Watercress stir fried with eggplant, turnip, and onion

Half way into it he brought out—on the house—another dish on a real ceramic plate, not a disposable plate: a slice of pan-fried pa‘i‘ai (hand-pounded taro from Daniel Anthony and Anuenue Punua of Mana Ai), topped with a fresh salad of chilled local tomato and cucumber, very very lightly dressed in a barely sweet sesame vinaigrette,  and sprinkled with a little pepper and sea salt.

Taro tomato cucumber salad

Can you believe it?!  Now that’s classy. Not just the food, but the customer service too!

Committed to serving organic and/or locally grown food as much as possible, Chef Noguchi sometimes goes into the field to harvest the ingredients personally.

If you go to Heeia Pier and he’s not busy, ask if there is anything else not on the regular menu that’s being served up that day. You never know!
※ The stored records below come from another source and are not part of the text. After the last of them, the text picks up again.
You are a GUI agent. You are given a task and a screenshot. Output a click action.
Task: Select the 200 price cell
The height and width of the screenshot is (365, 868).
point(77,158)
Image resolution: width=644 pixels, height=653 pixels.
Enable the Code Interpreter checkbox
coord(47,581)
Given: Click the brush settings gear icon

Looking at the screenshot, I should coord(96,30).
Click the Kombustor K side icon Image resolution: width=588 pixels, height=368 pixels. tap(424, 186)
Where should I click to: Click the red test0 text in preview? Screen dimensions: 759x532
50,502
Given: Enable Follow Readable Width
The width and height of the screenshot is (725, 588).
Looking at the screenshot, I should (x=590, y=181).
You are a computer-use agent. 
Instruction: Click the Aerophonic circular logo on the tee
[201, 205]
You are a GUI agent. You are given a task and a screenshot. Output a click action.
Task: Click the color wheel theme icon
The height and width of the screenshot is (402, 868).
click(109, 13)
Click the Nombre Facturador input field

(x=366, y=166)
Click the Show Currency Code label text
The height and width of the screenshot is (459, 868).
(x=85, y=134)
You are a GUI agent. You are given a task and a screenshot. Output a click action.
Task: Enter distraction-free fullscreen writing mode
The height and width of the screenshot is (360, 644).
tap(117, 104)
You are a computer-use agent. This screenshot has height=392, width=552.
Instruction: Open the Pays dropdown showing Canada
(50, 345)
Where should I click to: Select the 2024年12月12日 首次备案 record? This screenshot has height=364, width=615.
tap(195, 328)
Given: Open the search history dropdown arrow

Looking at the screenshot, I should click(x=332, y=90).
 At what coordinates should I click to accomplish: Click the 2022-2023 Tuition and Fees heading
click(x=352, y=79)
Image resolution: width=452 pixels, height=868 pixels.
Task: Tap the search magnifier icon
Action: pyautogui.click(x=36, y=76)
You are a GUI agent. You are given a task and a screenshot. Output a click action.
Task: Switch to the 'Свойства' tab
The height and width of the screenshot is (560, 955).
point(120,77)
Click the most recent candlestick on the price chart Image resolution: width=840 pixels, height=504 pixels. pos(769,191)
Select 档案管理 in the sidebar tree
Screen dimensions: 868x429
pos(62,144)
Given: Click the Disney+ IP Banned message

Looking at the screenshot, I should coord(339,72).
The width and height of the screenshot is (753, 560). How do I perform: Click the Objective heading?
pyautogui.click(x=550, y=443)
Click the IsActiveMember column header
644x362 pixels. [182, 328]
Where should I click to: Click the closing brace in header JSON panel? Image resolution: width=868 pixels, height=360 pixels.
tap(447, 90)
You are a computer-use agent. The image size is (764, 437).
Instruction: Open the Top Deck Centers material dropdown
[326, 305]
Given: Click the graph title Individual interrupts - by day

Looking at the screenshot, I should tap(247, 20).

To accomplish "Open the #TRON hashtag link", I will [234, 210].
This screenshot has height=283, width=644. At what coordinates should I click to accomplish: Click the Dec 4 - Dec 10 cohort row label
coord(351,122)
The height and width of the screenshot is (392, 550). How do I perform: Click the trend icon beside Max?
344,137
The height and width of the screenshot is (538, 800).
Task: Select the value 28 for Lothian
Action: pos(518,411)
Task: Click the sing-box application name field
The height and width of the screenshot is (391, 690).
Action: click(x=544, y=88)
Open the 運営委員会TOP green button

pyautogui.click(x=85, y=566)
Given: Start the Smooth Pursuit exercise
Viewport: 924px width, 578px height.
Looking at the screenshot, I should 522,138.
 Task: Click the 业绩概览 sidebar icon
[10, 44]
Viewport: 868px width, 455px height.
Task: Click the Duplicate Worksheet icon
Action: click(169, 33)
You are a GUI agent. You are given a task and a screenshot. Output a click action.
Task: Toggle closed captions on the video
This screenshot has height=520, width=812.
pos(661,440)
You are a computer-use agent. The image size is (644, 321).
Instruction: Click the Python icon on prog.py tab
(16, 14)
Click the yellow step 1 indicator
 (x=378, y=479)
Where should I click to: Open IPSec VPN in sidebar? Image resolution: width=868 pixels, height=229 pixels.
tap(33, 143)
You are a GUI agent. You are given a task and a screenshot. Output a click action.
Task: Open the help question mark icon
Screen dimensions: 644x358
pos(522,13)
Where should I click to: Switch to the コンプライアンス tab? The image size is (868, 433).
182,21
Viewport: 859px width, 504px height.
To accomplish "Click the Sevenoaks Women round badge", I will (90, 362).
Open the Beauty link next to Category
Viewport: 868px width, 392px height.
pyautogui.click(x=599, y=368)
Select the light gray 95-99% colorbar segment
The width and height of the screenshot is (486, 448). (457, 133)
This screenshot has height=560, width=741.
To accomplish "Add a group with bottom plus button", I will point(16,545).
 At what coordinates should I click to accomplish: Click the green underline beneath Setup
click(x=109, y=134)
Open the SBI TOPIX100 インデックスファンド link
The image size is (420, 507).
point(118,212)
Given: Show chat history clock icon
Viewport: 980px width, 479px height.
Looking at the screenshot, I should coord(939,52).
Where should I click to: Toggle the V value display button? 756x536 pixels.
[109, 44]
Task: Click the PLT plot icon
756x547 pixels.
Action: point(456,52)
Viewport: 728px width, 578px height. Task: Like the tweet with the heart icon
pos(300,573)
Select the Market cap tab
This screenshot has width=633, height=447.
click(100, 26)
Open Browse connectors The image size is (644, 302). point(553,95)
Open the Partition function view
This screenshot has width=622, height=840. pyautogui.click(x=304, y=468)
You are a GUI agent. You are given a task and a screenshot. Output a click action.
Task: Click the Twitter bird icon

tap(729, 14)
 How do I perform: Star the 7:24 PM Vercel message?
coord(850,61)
I think if you caught a fish out there from the pier, he might cook it for you too (if you cleaned it first ;-)), just like it used to be local style.

So healthy. So delicious. So unprocessed. Thank you for bringing beautiful food to the windward side. Thanks to the local farmers (we can patronize the farm bureau-sponsored farmers markets). And thanks to all who support local farmers by buying organic or locally grown fruits, vegetables and meats.

The stars align, but I suspect intention helps.